Given that ${\overrightarrow{a}}_1$ and ${\overrightarrow{a}}_2$ are two non-collinear unit vectors such that $|{\overrightarrow{a}}_1+{\overrightarrow{a}}_2|=\sqrt{3}$
$|{\overrightarrow{a}}_1+{\overrightarrow{a}}_2{|}^2=(\sqrt{3}{)}^2$
$({\overrightarrow{a}}_1+{\overrightarrow{a}}_2).({\overrightarrow{a}}_1+{\overrightarrow{a}}_2)=3$ $\therefore |\overrightarrow{P}{|}^2=\overrightarrow{P}.\overrightarrow{P}$
${\overrightarrow{a}}_1.{\overrightarrow{a}}_1+{\overrightarrow{a}}_1.{\overrightarrow{a}}_2+{\overrightarrow{a}}_2.{\overrightarrow{a}}_1+{\overrightarrow{a}}_2.{\overrightarrow{a}}_2=3$
$|{\overrightarrow{a}}_1{|}^2+2({\overrightarrow{a}}_1.{\overrightarrow{a}}_2)+|{\overrightarrow{a}}_2{|}^2=3...\left(\text{i}\right)$

As we know that, $\overrightarrow{P}.\overrightarrow{Q}=\overrightarrow{Q}.\overrightarrow{P}$ and also given that $|{\overrightarrow{a}}_1|,|{\overrightarrow{a}}_2|=1$ as it is unit vectors.
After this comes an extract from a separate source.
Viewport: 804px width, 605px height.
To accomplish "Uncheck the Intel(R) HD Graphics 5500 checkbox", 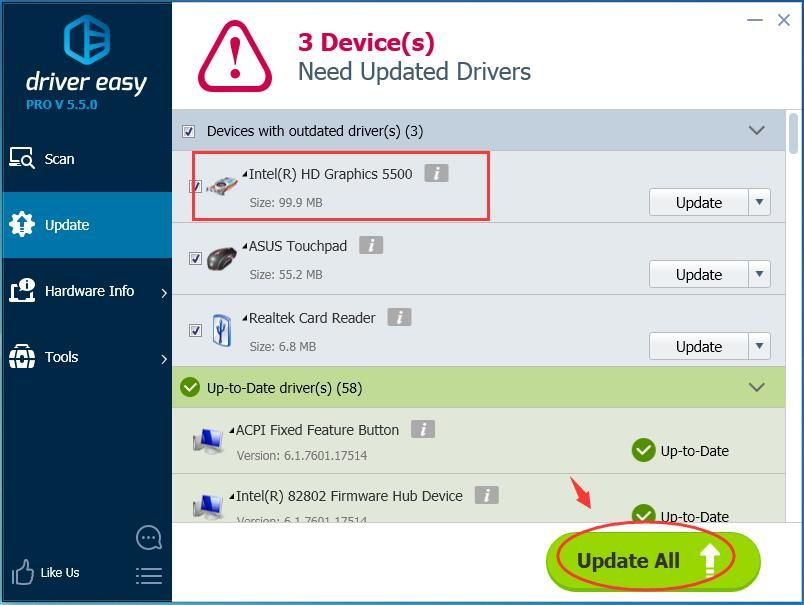I will (195, 187).
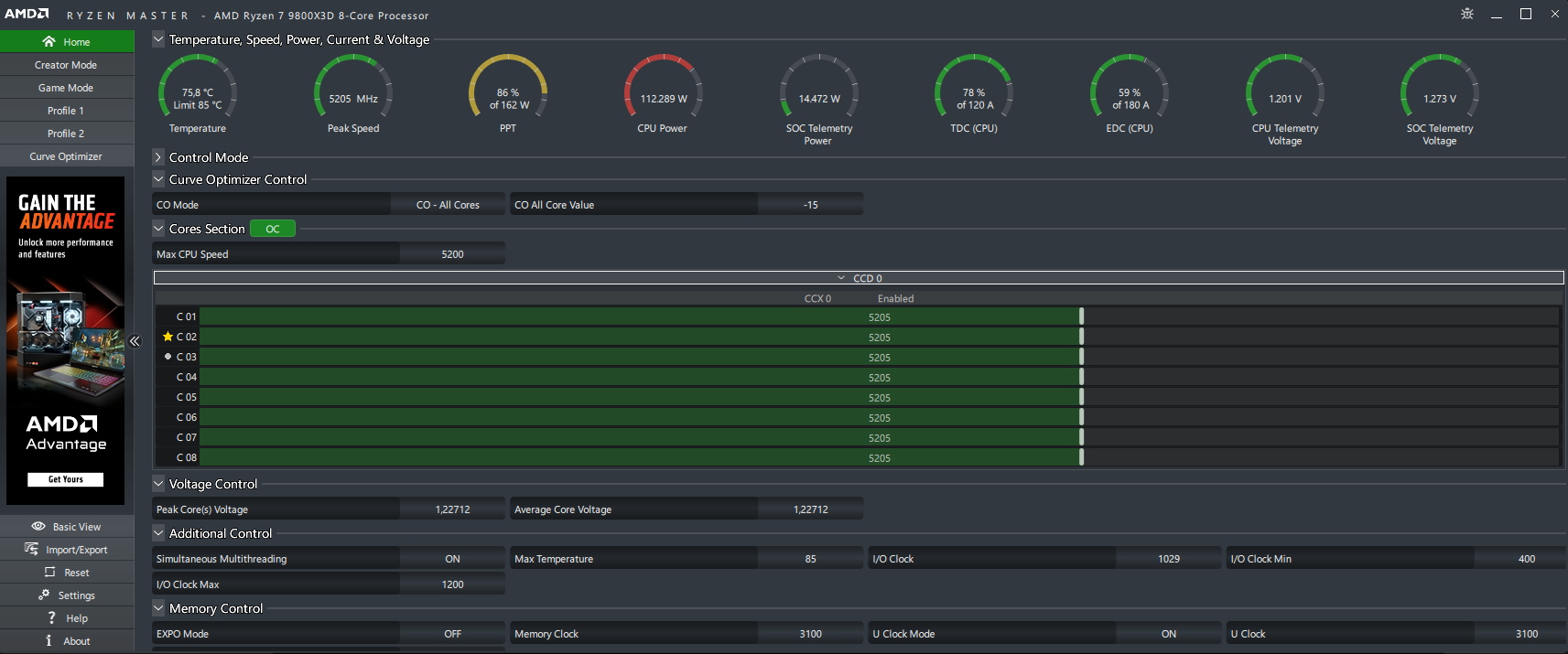Expand the Control Mode section
The height and width of the screenshot is (654, 1568).
[x=158, y=157]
Putting the values in equation $\left(\text{i}\right)$ we get,
$1^2+2({\overrightarrow{a}}_1.{\overrightarrow{a}}_2)+1^2=3$,
$2({\overrightarrow{a}}_1.{\overrightarrow{a}}_2)=1,({\overrightarrow{a}}_1.{\overrightarrow{a}}_2)=\frac{1}{2}$

Hence the value of $(\overrightarrow{a_1}-\overrightarrow{a_2}).(2\overrightarrow{a_1}+\overrightarrow{a_2})=2|{\overrightarrow{a}}_1{|}^2-{\overrightarrow{a}}_1.{\overrightarrow{a}}_2-|{\overrightarrow{a}}_2{|}^2$
$2(1{)}^2-\frac{1}{2}-(1{)}^2=2-\frac{3}{2}=\frac{1}{2}$